Pretending to be a functioning adult has become all too easy for me over the last decade. Every so often there's a rough patch, then there are the ones that derail me completely. May 2014 - I abandoned London and returned to Ireland. Defeated again.
I wish I could really explain it clearly. I wish I understood it. It's been almost five weeks since I couldn't pretend to be OK anymore - not even online where it's always been easy to distract myself and talk about EastEnders or X Factor. Instead I closed down Twitter and let myself completely lose touch with everyone and everything going on. After a few days you get used to not leaving the room you make your prison cell. It's the safest place on earth. If I know I don't want to hurt myself, no one and nothing else can. The buzz of a new email arriving in my inbox? Ignore it. The phone battery will die soon enough and I'll be free of that noise. All those free hours to just listen to that voice in your head.

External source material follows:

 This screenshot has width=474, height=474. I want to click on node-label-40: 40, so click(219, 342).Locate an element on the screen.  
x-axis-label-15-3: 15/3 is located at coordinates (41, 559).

I left the house only to attend psychology. Missing one session prompted a phonecall and an awkward speakerphone monologue from my psychologist who persevered until I found the ability to say a couple of words. But she cared enough to do that. She didn't give up. That was the first time someone outside of family has pushed me in those darkest moments. Except this time, unlike being able to fight off the love and support from my parents, I couldn't leave someone I've only known a couple of months fearing for my life. Is that what I'd become? Was I now a risk to myself, to others even? That frightened me a lot.
Psychology has been a difficult, draining, terrifying and wonderful experience. I'm not really sure how I slipped through some mental health net and got left to my own devices for the best part of a decade, but finally, things began happening and the process started. Digging into memories and dissecting experiences I'd locked away is something I' fought against doing for far too long.

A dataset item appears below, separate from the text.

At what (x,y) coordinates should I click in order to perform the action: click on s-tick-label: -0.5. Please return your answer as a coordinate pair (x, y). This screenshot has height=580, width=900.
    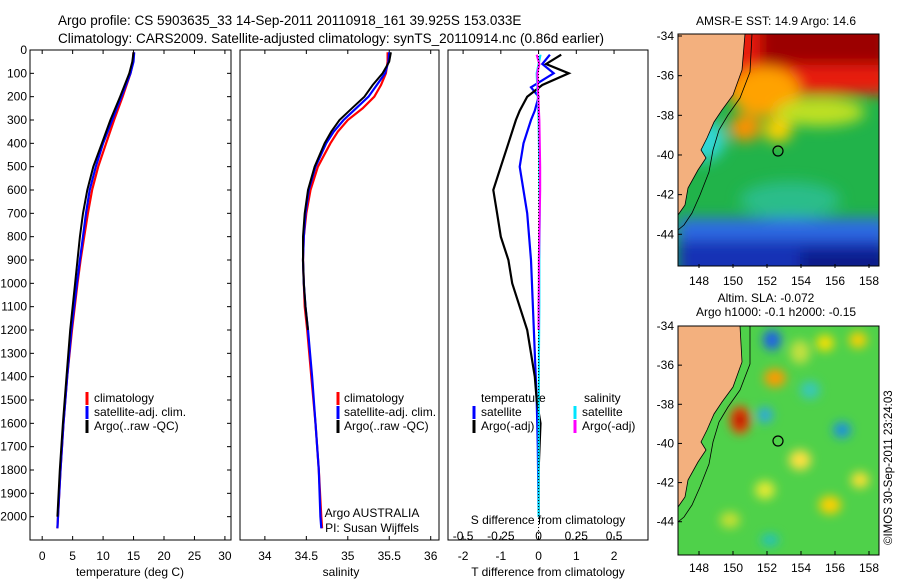
    Looking at the image, I should click on (464, 536).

I've no doubt that doing so and unleashing so many emotions after so long is what threw me into where I am right now. But I've come to realise that it is a necessary evil. It's now about learning how to recognise the darkness, to prepare for it, to fight it, to throw open the curtains and to not give up even the 10% of 'life' I've been living for the last decade. It's funny how much you can learn to value even the smallest bit of your existence.
This current experience isn't over. I've just promised myself that I'd do something to help myself - and that has always been writing. Tonight was the first time I've found the drive to look at the screen long enough to string a sentence together.
An overshare? Maybe. But I want to be able to come back to this. Even when I've recharged to that 10%, I want to know I can read this and remember the very worst moments. Maybe this will be the last rock bottom, the final 'things get worse before they get better' moment.
I'm honestly not really sure how to finish this to be honest. A few attempts haven't read back well. I'm not dying and I'm not planning to die anytime soon (touch wood). I know there are people worse off. There are also plenty living within the darkness and doing a much better job of making the most of their lives. Knowing that is part of the process of getting up in the morning, of appreciating what you've got and striving to achieve more - no matter what obstacles lie in the way.